Any entrepreneur looking at a globe will see untapped opportunity. The markets of Mexico, Europe, and Asia offer the potential for businesses to enter new markets, serve new customers, find new talent, and cut production costs.
A globalized trade system has created the potential for the entrepreneur to sell, import, and export just about anywhere.
Going global, while an exciting business move requires thorough market research, and comes with risks absent from domestic markets. Operating on an international scale means navigating currency fluctuations, international money transferring, and country-specific regulations.
Without thorough preparation, things can go downhill quick. Many businesses going abroad don’t do their homework or consider cultural implications. That means an exciting venture quickly becomes unsuccessful.
Key strategies for avoiding the pitfalls of taking your company global include conducting market research and managing costs appropriately.

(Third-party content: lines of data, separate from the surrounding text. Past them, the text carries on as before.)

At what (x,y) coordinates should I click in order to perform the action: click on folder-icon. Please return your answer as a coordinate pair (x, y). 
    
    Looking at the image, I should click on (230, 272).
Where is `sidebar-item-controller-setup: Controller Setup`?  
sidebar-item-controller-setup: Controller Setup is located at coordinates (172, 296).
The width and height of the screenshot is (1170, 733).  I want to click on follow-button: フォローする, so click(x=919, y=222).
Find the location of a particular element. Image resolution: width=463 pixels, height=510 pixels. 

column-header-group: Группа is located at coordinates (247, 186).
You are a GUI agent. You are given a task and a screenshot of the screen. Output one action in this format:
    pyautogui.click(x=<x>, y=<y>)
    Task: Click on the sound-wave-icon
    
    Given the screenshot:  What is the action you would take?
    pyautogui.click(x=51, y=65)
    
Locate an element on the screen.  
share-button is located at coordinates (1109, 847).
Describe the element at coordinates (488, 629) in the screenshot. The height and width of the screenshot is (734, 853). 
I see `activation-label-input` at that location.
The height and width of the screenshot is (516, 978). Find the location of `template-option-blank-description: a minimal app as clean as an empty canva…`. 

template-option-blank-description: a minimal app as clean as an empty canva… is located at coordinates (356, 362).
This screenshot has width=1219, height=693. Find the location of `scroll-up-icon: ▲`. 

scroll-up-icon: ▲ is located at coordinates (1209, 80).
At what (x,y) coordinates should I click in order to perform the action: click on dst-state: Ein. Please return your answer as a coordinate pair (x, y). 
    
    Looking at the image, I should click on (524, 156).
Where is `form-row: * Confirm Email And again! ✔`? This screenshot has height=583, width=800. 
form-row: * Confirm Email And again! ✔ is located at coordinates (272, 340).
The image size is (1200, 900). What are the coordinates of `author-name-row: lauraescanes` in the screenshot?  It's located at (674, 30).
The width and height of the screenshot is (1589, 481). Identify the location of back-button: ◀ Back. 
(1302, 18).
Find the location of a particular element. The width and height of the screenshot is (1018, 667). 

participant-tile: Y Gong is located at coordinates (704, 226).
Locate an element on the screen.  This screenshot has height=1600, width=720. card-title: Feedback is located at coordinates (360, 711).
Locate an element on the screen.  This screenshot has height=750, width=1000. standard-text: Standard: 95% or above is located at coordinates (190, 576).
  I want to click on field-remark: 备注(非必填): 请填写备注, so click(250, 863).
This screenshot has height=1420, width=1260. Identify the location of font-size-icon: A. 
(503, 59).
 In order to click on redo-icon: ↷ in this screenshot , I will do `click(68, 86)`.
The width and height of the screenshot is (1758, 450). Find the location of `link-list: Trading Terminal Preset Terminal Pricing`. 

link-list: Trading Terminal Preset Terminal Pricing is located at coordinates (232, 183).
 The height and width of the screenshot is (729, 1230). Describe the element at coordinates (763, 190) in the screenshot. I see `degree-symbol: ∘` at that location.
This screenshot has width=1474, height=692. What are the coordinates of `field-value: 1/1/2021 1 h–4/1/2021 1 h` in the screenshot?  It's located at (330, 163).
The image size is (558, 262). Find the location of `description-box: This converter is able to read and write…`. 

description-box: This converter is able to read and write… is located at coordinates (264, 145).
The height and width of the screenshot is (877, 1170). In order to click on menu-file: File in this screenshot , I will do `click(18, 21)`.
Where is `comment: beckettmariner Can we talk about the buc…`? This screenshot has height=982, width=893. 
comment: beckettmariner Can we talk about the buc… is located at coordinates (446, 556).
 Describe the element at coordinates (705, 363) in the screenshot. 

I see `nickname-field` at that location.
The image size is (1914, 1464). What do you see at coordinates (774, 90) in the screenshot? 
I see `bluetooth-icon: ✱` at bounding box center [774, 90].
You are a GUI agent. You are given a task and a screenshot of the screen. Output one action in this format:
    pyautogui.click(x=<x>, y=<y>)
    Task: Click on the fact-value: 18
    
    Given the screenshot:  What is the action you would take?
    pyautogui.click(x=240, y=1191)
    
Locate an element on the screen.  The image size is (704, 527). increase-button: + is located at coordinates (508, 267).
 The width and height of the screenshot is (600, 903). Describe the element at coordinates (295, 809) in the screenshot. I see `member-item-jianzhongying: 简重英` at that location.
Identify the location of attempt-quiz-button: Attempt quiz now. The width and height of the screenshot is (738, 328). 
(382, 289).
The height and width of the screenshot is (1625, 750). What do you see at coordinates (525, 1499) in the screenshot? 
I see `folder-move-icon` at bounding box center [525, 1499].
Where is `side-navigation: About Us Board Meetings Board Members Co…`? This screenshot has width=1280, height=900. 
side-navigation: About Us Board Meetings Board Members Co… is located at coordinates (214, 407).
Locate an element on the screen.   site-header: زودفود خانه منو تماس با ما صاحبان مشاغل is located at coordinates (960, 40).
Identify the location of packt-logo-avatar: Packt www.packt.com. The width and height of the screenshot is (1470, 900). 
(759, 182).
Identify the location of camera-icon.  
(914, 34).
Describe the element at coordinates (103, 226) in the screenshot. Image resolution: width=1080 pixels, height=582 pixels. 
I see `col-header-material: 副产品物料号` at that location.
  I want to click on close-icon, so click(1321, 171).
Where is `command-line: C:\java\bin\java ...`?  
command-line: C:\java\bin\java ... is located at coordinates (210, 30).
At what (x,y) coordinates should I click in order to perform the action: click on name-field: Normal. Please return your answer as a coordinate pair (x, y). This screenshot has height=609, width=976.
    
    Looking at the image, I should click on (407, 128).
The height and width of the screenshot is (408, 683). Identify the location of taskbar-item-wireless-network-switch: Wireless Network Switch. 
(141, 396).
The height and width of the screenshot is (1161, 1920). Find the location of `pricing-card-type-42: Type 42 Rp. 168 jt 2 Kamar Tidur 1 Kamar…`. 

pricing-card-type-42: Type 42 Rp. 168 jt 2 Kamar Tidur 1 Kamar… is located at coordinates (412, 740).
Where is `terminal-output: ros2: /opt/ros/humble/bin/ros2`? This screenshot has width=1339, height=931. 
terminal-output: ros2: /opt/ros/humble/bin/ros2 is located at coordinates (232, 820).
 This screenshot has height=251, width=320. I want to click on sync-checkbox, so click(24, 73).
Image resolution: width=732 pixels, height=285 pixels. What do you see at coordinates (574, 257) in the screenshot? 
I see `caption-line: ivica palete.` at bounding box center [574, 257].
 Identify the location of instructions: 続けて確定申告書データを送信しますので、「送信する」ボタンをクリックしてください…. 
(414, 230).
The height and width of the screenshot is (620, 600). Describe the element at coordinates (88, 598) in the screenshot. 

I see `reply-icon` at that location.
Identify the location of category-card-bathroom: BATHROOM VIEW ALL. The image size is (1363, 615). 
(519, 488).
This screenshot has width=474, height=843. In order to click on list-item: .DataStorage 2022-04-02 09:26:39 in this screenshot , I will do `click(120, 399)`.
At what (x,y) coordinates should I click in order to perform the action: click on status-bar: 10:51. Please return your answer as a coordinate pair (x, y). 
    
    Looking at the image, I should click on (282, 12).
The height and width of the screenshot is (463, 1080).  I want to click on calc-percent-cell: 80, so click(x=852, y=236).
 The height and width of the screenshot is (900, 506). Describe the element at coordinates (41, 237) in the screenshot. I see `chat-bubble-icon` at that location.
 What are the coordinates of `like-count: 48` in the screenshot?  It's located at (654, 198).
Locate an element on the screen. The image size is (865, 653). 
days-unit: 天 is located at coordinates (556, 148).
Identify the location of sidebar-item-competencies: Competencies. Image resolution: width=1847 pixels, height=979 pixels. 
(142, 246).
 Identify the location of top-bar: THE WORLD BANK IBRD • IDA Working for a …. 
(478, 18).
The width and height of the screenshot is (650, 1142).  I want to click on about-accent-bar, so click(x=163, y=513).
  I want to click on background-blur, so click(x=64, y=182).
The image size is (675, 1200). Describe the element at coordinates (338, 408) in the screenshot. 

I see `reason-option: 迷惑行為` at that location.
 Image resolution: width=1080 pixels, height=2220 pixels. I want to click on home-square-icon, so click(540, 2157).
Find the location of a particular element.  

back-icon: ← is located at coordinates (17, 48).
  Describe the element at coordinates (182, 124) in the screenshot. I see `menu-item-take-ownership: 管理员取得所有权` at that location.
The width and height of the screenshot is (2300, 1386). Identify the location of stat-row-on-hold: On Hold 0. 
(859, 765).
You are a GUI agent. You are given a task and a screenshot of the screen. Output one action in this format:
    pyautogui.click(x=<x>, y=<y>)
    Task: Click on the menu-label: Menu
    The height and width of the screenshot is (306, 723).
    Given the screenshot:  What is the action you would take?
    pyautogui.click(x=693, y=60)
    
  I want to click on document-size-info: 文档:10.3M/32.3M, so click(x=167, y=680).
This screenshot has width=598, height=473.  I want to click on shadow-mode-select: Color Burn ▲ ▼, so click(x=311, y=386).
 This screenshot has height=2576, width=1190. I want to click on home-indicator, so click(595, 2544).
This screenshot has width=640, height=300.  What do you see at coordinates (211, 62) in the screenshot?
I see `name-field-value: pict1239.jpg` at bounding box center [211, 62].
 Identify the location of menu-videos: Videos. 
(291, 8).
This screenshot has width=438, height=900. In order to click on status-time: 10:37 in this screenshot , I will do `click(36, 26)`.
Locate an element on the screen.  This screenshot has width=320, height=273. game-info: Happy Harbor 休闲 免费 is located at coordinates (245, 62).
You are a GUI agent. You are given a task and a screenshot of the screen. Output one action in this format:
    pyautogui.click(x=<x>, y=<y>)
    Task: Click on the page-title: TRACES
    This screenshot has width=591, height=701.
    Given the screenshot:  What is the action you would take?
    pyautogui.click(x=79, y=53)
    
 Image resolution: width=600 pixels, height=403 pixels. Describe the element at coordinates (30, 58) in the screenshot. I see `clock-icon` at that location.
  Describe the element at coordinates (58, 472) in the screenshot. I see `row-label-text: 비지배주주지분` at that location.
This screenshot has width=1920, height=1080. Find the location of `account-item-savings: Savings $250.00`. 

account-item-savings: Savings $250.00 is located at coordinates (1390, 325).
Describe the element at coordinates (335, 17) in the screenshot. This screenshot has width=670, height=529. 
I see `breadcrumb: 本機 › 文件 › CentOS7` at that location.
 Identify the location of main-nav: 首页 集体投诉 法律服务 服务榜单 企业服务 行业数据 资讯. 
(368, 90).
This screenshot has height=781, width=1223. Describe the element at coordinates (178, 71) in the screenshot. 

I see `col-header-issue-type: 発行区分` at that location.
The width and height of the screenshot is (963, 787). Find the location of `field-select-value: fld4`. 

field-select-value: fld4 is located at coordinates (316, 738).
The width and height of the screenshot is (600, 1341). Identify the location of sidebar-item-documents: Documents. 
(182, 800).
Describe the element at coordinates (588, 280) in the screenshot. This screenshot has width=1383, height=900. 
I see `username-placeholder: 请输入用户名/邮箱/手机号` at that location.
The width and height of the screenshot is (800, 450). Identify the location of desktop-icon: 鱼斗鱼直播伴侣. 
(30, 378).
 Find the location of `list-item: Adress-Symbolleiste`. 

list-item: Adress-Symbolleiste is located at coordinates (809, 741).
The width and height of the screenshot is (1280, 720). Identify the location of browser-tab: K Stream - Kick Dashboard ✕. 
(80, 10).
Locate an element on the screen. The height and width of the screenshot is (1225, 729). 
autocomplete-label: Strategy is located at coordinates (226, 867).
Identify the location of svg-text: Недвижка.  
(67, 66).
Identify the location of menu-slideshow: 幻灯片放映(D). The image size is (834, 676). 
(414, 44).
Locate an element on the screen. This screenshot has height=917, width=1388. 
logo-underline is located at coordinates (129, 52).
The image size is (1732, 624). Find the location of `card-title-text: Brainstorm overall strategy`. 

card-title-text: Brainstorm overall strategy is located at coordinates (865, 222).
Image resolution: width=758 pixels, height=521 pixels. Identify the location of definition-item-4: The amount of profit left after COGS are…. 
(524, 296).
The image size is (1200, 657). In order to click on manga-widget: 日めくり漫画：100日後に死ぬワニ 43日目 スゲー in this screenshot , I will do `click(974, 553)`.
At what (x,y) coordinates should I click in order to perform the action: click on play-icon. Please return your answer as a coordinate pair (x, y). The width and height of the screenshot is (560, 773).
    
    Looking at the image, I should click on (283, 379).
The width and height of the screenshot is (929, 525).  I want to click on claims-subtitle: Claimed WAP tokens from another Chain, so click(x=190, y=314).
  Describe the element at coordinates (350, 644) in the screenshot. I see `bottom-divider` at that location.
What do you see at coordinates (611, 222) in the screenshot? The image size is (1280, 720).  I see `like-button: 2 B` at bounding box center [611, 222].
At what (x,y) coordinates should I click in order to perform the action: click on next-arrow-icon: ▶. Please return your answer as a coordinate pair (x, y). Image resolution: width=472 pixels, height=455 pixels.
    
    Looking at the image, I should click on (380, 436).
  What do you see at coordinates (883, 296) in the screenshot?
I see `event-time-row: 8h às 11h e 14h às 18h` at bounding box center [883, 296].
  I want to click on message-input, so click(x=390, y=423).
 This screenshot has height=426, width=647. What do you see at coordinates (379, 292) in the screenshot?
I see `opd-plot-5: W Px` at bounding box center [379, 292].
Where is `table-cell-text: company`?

The Importance of Managing Costs
Entering the global marketplace comes at a cost. If entrepreneurs aren’t careful, they can find themselves incurring costly transfer and legal fees.
For small business owners and entrepreneurs breaking the bank when going global is not an option, small businesses looking to move abroad need to navigate the cultural, social, economic landscape of international business in the most efficient way possible. One strategy for cutting costs is to use a money transfer service.
Implementing an international supply chain into your business means sending money abroad.
You might need to send money to Mexico to pay your supplier, or to a legal counselor in Europe.
Using a traditional wire through a business bank account is inefficient and costly. Money transfer services specialize in international transactions and offer better exchange rates and smaller fees than the bank.
A .01 difference in the exchange rate may seem insignificant. However, when applied over large sums of money the difference can mean big savings or losses for business owners.
Do Your Homework and Conduct Thorough Market Research
The International market comes with a lot of promise for innovators. But many entrepreneurs don’t know the best way to leverage the potential of global markets.
Less than 25% of global business ventures are successful. Many American business people don’t take the necessary time to deeply understand a different culture and market.
Relationship building is a vital part of any international business plan. Entrepreneurs need to intimately understand cultural implications.
Get to know your new partners and employees outside of business.
Your success as an international business will depend on the depth of your market research. Thorough market research is necessary for successful entry into a global market.
A different culture will react differently to your product or service than your American consumer base. This means tailoring your marketing and business plan to meet the specific needs of your new customer.
While market research is used in domestic business, its importance amplifies on an international scale – the smallest details have big implications.
You need to be able to navigate the landscape of cross-cultural communication. The Department of Commerce is a great resource for gathering information on foreign markets.
There is no shortage of markets. The entrepreneur has the globe as their oyster.
However, an abundance of opportunities comes with its own challenges. The entrepreneur has the important task of properly identifying the most promising market(s) to enter and managing the associated cultural and financial landscape.
Global success requires preparation, research, and relationship building – an intimate relationship with another culture.
Managing costs and conducting market research are key strategies that can help small businesses smoothly enter a foreign market.